I'm not going to remind you of PTSD's significance today. Because of the expert advice you've been given, I won't get into what PTSD is. But from our perspective, PTSD is an issue that does not need to come to fruition, if you like, if early diagnosis is available and if help in the community in which that person lives is available.

Mood Disorders Canada learned about this problem when people phoned us and asked, “Where can we get help? There's no help for us.” We would refer them to the armed forces, Veterans Affairs, or their own police department, and they would always come back saying there was no help.
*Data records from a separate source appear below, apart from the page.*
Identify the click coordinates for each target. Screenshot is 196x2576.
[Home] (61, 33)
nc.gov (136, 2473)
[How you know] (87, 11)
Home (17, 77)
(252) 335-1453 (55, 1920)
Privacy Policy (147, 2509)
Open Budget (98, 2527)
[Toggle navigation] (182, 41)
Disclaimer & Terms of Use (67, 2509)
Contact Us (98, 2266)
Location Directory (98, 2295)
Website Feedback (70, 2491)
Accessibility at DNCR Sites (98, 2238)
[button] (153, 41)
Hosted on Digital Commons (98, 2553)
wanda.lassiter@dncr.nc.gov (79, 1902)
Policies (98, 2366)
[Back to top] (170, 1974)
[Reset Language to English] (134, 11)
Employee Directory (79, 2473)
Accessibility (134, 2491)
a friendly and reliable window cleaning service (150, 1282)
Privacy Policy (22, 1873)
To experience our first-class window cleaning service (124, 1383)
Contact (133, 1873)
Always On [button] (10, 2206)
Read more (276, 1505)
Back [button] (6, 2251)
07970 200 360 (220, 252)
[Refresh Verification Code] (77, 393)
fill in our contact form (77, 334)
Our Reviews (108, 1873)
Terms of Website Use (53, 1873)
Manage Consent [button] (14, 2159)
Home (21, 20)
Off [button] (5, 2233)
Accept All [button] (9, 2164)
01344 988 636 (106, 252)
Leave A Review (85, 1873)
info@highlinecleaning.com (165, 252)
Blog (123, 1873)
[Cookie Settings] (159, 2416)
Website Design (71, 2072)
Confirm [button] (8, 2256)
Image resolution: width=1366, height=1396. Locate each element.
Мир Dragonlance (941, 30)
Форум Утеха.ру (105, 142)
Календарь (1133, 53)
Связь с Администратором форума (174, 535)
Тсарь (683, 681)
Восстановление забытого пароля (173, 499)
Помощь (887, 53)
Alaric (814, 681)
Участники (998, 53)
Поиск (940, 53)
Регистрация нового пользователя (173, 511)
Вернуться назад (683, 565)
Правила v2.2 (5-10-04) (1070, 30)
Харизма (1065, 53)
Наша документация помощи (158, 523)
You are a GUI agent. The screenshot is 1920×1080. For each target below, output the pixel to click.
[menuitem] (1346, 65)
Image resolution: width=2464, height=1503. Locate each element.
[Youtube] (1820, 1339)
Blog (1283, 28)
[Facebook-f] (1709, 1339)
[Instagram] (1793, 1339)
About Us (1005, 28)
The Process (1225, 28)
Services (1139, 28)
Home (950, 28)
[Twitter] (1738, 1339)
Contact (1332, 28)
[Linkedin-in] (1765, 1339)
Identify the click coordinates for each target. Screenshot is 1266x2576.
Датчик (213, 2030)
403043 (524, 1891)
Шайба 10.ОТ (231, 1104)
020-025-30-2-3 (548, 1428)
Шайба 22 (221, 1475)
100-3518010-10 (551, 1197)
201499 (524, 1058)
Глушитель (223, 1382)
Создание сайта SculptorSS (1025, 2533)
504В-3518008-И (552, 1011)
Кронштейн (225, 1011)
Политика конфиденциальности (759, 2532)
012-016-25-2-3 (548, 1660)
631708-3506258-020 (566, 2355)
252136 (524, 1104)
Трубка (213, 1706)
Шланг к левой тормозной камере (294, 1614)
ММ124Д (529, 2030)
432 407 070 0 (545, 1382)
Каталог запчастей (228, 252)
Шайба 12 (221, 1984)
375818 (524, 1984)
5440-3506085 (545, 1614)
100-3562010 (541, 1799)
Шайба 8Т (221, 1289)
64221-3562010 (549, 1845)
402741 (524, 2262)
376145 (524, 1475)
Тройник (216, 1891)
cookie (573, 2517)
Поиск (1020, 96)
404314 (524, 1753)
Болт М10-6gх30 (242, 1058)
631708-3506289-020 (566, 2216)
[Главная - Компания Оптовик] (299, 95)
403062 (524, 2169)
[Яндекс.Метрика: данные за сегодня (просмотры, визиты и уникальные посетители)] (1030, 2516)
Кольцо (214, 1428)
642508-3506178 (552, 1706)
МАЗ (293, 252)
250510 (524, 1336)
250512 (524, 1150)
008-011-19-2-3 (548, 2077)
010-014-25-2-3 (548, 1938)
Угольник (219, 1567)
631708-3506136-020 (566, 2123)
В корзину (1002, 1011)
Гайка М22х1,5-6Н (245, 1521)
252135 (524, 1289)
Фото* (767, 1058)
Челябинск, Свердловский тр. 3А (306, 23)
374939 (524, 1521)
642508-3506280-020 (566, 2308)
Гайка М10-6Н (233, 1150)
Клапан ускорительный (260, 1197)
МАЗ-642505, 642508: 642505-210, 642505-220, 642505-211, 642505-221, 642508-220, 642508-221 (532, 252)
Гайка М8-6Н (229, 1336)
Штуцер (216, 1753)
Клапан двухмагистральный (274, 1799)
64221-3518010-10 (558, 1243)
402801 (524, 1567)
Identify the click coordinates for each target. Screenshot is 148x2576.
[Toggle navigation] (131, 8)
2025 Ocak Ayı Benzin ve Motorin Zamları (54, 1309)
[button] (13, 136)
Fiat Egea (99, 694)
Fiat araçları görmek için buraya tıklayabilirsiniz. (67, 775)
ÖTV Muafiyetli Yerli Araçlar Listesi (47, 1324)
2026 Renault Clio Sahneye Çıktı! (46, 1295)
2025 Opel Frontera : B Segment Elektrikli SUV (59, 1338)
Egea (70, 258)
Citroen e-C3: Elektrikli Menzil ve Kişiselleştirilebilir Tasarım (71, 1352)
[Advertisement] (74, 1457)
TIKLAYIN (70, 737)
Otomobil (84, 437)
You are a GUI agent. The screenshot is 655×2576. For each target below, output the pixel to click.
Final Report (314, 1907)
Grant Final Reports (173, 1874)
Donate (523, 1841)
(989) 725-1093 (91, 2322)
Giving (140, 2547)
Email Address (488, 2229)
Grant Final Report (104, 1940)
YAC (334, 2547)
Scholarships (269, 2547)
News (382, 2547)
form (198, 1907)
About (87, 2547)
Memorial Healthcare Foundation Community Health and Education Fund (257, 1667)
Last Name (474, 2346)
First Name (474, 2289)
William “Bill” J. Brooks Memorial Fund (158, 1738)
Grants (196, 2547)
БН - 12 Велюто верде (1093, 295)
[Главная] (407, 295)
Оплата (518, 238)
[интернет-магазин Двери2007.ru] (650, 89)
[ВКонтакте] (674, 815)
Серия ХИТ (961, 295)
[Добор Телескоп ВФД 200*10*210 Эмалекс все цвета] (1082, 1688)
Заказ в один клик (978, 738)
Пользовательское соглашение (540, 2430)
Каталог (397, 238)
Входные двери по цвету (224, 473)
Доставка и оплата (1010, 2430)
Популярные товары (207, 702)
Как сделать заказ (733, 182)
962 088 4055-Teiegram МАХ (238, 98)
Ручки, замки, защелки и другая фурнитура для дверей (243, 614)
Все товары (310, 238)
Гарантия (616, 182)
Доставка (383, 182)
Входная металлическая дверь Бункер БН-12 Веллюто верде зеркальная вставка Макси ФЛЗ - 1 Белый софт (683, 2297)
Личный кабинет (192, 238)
The first thing we did was ask, “How come?” We held a meeting. It was called Out of Sight, Not Out of Mind. At that meeting, it became very clear that we needed to attack the problem in a very significant way. As an organization with limited financial resources, we chose to focus on one thing, and that was family physicians and health care providers. They are the door. They're the gatekeepers. They're the first ones who see people living with mental illnesses. They are not taught appropriately in their medical training with regard to mental illnesses generally, and certainly not with regard to PTSD.

We have a very good working relationship with the College of Family Physicians of Canada and the shared care community, including all primary care providers. We've talked to them about working to engage them in the business of learning about PTSD, and they're all on board.

12:25 p.m.

Liberal

The Chair Liberal Rob Oliphant

I'm afraid I'm going to have to cut you off, please wind up.

12:25 p.m.

National Executive Director, Mood Disorders Society of Canada

Phil Upshall

Thanks very much for the opportunity. I'm happy to respond to any questions.

12:25 p.m.

Liberal

The Chair Liberal Rob Oliphant

That's perfect.

Mr. Spengemann for a seven-minute round.

12:25 p.m.

Liberal

Sven Spengemann Liberal Mississauga—Lakeshore, ON

Thank you, Mr. Chairman.

Ms. Bradley, Mr. Stamatakis, Mr. Upshall, thank you so much for joining us today. I think I speak for all members of the committee when I say we're extremely grateful to have this opportunity to conduct this study, and we are grateful for the opportunity to hear your insights this afternoon.

For the benefit of Canadians who may be listening or reading the transcript later, and for the benefit of the committee, I wonder if we could start by taking a closer look at the human costs of what we call OSI, PTSD, the mental stressors we're talking about. What exactly is it? How do the individuals react who are exposed to these circumstances? How do their families react? How destructive a force is it? With examples, if you can, could you illuminate this issue for us and paint a picture of what we're talking about?

12:25 p.m.

National Executive Director, Mood Disorders Society of Canada

Phil Upshall

How about the fact I got a call yesterday that a first responder had killed himself? That's a pretty big impact.

How about a family that's broken apart with six kids? The person involved with PTSD is totally unable to cope with life, after asking for three or four years for help. The family breaks apart. There's no income, no disability payments. Those are just two of hundreds of thousands of issues in terms of the cost. I leave it to the others to comment as well, but it's very significant and it's a totally avoidable cost.

12:25 p.m.

President and Chief Executive Officer, Mental Health Commission of Canada

Louise Bradley

I can provide a personal example as well.

My niece is a police officer, 24 years of age. She called me after her first call-out in the middle of the night to an abandoned car and she said to me that the woman had died by suicide. She told me the woman's face looked like a Halloween mask and she had to stay with that person for about an hour before help arrived. She went on a few weeks later to have other similar situations. She's 24 years old and I think it's safe to say that's pretty traumatic. The expectation was that she go back to work the next day. Had she broken her leg in the line of duty, it would have been different.

Fortunately, I am head of the Mental Health Commission. Not everybody has such an aunt. I pushed her to get help and she's doing well, but it's an ongoing process because these situations are very real on a daily basis, and I'm sure our police officers have many examples.